**What the exercise asks**
Reproduce, word for word, all of the records; the pictures stay out.

%%

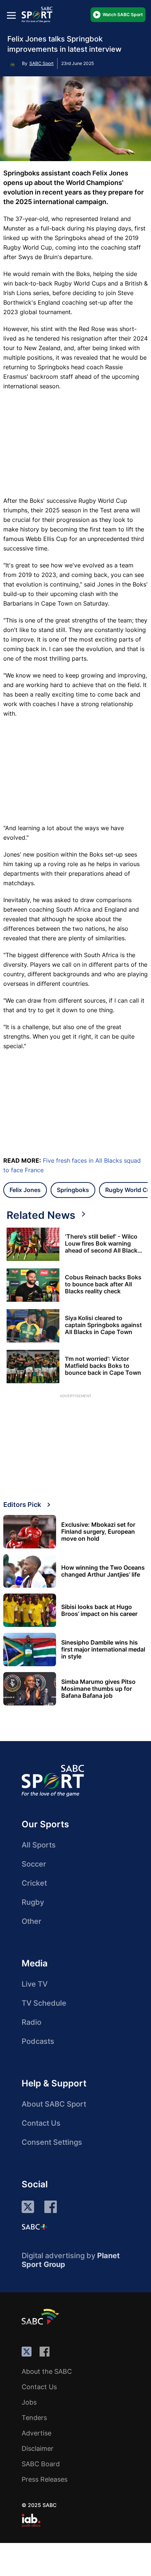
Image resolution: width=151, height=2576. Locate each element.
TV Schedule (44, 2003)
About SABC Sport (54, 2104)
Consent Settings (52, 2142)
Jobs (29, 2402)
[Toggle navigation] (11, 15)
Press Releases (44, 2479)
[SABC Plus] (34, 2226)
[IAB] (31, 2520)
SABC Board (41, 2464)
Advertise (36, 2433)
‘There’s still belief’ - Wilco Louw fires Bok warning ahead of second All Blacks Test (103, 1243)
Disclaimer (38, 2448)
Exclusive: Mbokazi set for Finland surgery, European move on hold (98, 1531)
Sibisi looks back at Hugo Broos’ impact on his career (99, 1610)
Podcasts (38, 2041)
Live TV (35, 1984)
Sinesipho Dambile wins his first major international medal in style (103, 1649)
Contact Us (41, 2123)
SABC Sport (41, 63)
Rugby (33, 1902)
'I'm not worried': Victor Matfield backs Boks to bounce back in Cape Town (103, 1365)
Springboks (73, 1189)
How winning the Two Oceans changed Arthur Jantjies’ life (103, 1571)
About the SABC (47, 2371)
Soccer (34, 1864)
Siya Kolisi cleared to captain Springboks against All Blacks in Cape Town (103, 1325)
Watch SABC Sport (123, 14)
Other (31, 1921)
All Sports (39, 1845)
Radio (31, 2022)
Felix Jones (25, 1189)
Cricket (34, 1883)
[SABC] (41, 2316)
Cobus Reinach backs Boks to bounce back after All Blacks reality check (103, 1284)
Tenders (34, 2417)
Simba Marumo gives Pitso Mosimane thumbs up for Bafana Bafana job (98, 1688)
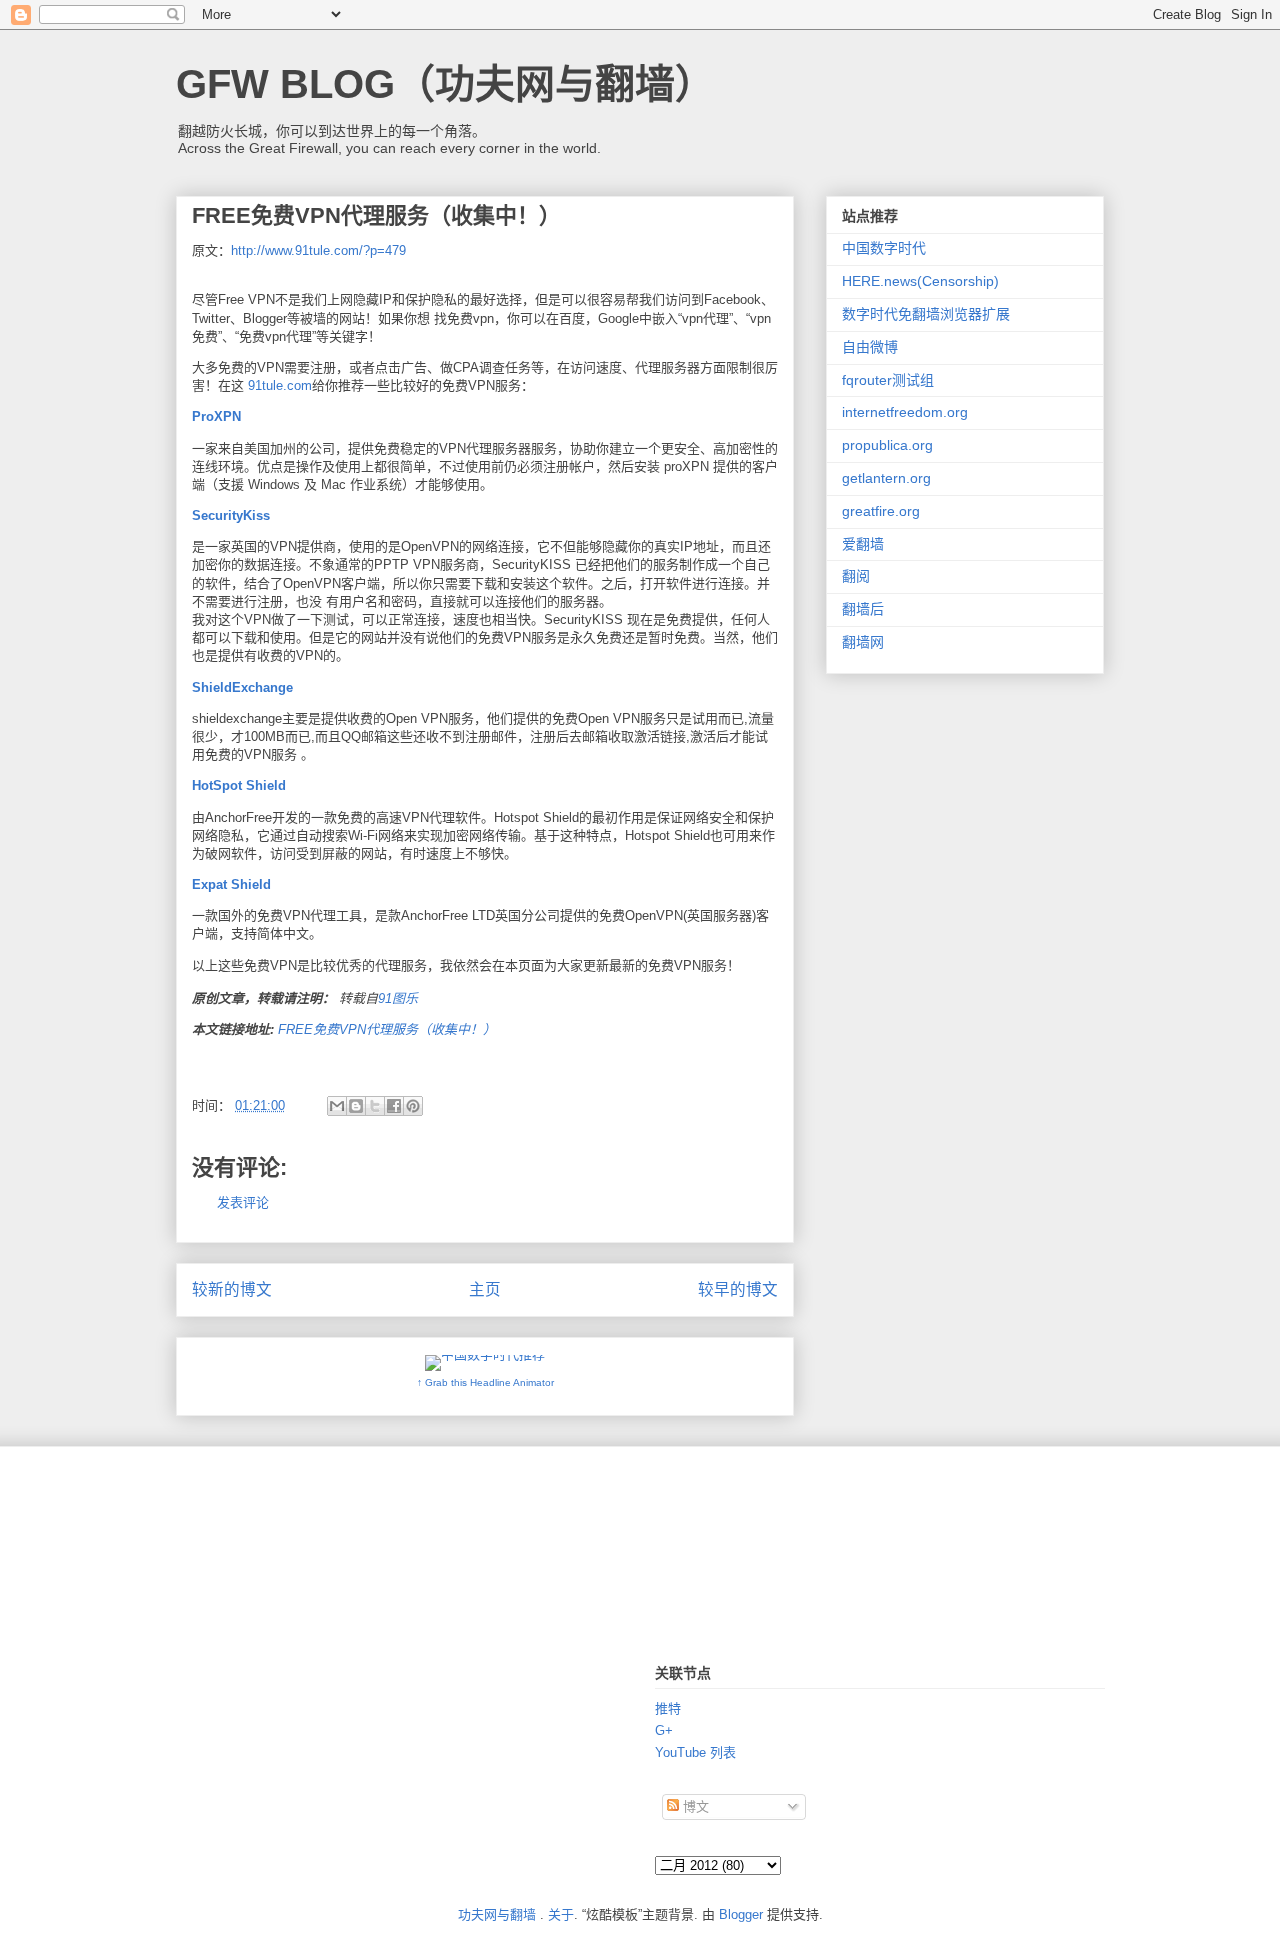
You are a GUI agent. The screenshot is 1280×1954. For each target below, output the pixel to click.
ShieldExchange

%%

**Response box**
Image resolution: width=151, height=2576. Locate each element.
TV Schedule (44, 2003)
About SABC Sport (54, 2104)
Consent Settings (52, 2142)
Jobs (29, 2402)
[Toggle navigation] (11, 15)
Press Releases (44, 2479)
[SABC Plus] (34, 2226)
[IAB] (31, 2520)
SABC Board (41, 2464)
Advertise (36, 2433)
‘There’s still belief’ - Wilco Louw fires Bok warning ahead of second All Blacks Test (103, 1243)
Disclaimer (38, 2448)
Exclusive: Mbokazi set for Finland surgery, European move on hold (98, 1531)
Sibisi looks back at Hugo Broos’ impact on his career (99, 1610)
Podcasts (38, 2041)
Live TV (35, 1984)
Sinesipho Dambile wins his first major international medal in style (103, 1649)
Contact Us (41, 2123)
SABC Sport (41, 63)
Rugby (33, 1902)
'I'm not worried': Victor Matfield backs Boks to bounce back in Cape Town (103, 1365)
Springboks (73, 1189)
How winning the Two Oceans changed Arthur Jantjies’ life (103, 1571)
About the SABC (47, 2371)
Soccer (34, 1864)
Siya Kolisi cleared to captain Springboks against All Blacks in Cape Town (103, 1325)
Watch SABC Sport (123, 14)
Other (31, 1921)
All Sports (39, 1845)
Radio (31, 2022)
Felix Jones (25, 1189)
Cricket (34, 1883)
[SABC] (41, 2316)
Cobus Reinach backs Boks to bounce back after All Blacks reality check (103, 1284)
Tenders (34, 2417)
Simba Marumo gives Pitso Mosimane thumbs up for Bafana Bafana job (98, 1688)
You are a GUI agent. The screenshot is 1280×1954. For each target below, output the pixel to click.
ShieldExchange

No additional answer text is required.